== The data ==
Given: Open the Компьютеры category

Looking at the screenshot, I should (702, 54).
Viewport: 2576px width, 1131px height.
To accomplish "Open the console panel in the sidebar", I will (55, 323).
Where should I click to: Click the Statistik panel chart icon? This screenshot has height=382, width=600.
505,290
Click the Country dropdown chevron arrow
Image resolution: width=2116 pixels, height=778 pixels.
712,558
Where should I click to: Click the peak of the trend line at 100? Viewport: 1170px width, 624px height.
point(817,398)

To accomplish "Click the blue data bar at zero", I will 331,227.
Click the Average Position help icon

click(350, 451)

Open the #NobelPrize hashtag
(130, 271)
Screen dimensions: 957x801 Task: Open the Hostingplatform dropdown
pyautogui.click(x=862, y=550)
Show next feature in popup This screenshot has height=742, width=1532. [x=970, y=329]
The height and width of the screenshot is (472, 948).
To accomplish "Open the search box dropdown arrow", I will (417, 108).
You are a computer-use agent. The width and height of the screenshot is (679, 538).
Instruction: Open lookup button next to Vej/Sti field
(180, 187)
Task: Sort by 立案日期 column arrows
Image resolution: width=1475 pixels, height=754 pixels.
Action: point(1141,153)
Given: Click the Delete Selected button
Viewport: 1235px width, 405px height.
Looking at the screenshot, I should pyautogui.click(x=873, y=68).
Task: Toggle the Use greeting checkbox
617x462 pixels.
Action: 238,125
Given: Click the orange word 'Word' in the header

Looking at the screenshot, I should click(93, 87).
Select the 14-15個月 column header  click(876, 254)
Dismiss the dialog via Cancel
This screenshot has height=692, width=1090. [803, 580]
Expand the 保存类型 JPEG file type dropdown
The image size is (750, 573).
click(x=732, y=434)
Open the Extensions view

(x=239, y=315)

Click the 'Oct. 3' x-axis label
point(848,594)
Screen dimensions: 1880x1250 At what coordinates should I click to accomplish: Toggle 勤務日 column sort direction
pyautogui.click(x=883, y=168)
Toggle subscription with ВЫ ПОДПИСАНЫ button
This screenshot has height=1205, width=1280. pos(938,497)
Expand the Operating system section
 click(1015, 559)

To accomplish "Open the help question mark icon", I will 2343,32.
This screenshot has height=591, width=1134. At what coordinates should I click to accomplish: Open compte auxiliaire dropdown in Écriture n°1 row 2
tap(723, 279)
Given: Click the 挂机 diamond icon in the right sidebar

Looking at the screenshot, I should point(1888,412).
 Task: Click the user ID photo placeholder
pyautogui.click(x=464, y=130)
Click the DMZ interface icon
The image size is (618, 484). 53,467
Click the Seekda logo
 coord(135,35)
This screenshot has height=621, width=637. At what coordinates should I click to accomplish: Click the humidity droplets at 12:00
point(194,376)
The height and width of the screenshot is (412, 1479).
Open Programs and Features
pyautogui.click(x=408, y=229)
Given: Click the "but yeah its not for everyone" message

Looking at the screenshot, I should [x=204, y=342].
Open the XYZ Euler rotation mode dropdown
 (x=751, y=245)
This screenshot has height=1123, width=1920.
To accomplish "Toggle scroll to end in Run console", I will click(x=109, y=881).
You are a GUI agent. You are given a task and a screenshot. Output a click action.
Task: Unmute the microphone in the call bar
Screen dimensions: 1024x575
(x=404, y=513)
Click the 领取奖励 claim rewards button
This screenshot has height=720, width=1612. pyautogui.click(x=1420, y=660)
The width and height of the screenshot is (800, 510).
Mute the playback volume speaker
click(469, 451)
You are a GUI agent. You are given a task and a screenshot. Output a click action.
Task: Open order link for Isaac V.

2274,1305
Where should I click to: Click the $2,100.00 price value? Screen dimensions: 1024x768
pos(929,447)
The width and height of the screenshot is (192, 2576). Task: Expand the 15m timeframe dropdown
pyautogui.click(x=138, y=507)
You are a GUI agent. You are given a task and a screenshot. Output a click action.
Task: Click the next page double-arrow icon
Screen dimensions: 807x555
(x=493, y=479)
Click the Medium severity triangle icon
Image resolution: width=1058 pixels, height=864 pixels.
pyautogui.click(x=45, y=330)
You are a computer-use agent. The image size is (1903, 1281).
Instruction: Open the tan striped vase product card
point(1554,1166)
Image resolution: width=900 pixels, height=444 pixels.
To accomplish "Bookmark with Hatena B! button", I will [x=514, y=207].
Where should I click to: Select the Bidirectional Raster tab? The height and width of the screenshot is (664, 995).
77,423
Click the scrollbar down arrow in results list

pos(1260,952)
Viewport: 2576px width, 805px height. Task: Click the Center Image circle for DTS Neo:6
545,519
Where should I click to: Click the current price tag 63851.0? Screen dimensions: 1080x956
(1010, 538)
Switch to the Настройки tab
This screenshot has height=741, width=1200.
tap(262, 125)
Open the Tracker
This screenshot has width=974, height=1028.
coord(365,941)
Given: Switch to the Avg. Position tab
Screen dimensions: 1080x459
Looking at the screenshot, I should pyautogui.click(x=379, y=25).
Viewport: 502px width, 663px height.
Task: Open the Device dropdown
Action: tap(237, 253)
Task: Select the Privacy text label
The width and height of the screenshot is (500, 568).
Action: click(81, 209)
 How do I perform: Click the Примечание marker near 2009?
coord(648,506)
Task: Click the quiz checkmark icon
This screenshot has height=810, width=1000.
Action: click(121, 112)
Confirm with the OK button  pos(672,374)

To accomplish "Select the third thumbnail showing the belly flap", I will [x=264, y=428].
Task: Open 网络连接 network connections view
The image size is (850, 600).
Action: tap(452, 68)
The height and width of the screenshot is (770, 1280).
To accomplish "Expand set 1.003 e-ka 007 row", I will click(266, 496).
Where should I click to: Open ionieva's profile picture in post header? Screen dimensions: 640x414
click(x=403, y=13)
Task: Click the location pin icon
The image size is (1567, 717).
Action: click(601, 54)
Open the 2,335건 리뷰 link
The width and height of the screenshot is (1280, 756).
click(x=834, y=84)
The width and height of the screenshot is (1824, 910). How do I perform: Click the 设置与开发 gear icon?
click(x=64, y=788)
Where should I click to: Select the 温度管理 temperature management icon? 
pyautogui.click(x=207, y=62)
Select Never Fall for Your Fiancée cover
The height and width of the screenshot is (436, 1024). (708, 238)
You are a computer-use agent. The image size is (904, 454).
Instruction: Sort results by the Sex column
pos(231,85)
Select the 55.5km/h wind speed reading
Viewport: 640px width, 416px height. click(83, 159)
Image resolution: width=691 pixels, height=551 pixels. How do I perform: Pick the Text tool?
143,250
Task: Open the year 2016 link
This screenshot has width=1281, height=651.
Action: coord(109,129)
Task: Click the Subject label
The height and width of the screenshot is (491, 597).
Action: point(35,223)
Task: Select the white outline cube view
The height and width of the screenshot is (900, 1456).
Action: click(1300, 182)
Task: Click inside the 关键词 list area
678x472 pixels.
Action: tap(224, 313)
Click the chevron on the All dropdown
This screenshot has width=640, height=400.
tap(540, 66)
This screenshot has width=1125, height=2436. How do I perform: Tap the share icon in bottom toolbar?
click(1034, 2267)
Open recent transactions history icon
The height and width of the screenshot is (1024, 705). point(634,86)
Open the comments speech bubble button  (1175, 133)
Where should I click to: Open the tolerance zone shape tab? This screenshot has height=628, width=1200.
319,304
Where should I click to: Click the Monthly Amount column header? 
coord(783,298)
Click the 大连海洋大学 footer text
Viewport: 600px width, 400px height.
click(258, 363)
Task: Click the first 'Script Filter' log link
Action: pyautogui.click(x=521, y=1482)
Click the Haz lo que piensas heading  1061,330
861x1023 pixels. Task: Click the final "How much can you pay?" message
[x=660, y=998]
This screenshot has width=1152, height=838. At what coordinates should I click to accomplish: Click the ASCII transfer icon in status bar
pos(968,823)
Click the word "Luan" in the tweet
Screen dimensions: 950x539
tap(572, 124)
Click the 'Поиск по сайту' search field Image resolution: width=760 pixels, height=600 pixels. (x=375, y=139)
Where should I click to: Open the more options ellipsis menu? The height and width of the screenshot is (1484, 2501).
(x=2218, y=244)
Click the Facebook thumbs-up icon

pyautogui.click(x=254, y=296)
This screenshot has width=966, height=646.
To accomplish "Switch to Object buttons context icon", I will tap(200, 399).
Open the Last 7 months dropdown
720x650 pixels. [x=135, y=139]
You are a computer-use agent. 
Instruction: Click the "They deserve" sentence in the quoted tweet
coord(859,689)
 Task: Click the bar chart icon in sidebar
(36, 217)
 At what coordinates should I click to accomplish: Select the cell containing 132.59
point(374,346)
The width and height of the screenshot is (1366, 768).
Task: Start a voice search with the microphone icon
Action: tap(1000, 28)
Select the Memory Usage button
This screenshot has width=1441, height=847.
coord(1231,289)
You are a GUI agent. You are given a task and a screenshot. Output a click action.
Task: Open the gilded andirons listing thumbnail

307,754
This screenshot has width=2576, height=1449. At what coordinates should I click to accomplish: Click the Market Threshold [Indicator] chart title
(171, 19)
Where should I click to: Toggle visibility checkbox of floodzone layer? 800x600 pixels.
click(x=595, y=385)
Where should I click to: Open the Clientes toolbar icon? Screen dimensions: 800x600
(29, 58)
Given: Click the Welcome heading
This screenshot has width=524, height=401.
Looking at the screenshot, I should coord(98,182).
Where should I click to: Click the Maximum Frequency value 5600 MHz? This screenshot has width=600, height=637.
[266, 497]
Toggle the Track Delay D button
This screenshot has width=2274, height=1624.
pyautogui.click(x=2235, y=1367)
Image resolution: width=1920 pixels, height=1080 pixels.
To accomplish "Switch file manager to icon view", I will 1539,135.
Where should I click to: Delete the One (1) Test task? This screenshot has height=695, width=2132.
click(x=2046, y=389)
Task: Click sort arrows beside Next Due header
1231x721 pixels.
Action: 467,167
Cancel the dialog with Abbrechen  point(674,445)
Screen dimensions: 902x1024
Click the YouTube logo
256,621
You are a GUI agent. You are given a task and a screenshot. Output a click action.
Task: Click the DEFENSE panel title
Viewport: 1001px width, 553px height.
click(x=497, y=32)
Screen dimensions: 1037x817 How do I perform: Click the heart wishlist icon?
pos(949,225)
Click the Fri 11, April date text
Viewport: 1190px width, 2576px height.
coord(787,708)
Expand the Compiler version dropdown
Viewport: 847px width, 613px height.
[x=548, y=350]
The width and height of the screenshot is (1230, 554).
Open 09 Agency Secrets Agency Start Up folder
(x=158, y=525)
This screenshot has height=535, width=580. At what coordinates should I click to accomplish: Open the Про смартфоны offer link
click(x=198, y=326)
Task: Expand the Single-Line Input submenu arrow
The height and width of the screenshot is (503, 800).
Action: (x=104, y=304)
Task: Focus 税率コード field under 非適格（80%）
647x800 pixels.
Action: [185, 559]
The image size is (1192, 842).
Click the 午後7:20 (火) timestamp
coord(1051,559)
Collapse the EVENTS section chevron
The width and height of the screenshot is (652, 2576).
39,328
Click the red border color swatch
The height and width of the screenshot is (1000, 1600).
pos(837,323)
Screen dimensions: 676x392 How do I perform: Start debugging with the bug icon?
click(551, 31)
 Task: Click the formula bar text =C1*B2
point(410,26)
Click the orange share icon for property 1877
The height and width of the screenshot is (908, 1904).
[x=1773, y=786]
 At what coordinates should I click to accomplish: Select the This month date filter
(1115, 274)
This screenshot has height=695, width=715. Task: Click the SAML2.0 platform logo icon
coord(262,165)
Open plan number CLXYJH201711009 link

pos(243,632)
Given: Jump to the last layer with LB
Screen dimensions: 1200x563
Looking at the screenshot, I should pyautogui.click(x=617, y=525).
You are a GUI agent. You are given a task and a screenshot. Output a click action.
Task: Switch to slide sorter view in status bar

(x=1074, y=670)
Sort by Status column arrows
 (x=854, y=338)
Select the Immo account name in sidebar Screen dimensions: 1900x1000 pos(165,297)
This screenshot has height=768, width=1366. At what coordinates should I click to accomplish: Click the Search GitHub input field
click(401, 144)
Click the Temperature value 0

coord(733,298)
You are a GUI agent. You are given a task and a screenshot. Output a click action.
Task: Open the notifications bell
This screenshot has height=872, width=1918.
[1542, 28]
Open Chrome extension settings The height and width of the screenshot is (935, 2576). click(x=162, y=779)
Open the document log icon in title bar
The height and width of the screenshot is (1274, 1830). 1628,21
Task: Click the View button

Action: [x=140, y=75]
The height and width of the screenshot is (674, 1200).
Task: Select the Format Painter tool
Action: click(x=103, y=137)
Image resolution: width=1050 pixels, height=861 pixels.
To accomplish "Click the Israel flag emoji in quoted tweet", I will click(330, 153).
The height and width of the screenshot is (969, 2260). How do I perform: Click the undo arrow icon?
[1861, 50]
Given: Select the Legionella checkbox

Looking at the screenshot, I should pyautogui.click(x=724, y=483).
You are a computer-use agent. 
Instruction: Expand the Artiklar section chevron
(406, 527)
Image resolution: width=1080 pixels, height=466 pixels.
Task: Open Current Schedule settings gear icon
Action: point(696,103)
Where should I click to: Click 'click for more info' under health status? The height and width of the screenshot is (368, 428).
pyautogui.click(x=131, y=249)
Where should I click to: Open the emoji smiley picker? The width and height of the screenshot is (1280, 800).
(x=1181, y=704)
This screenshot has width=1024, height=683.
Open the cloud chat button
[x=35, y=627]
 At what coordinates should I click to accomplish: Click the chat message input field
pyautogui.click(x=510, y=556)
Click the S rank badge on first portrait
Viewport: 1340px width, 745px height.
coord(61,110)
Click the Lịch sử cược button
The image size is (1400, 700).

== Given task ==
Can you rewrite everything from "Where should I click to: Open ionieva's" down to "Action: click(601, 54)", requests included, shifting every coordinate in the answers up by 96 and leaving the requests unchanged?

== Reply to the task ==
Where should I click to: Open ionieva's profile picture in post header? Screen dimensions: 640x414
click(x=499, y=109)
Task: Click the location pin icon
The image size is (1567, 717).
Action: click(697, 150)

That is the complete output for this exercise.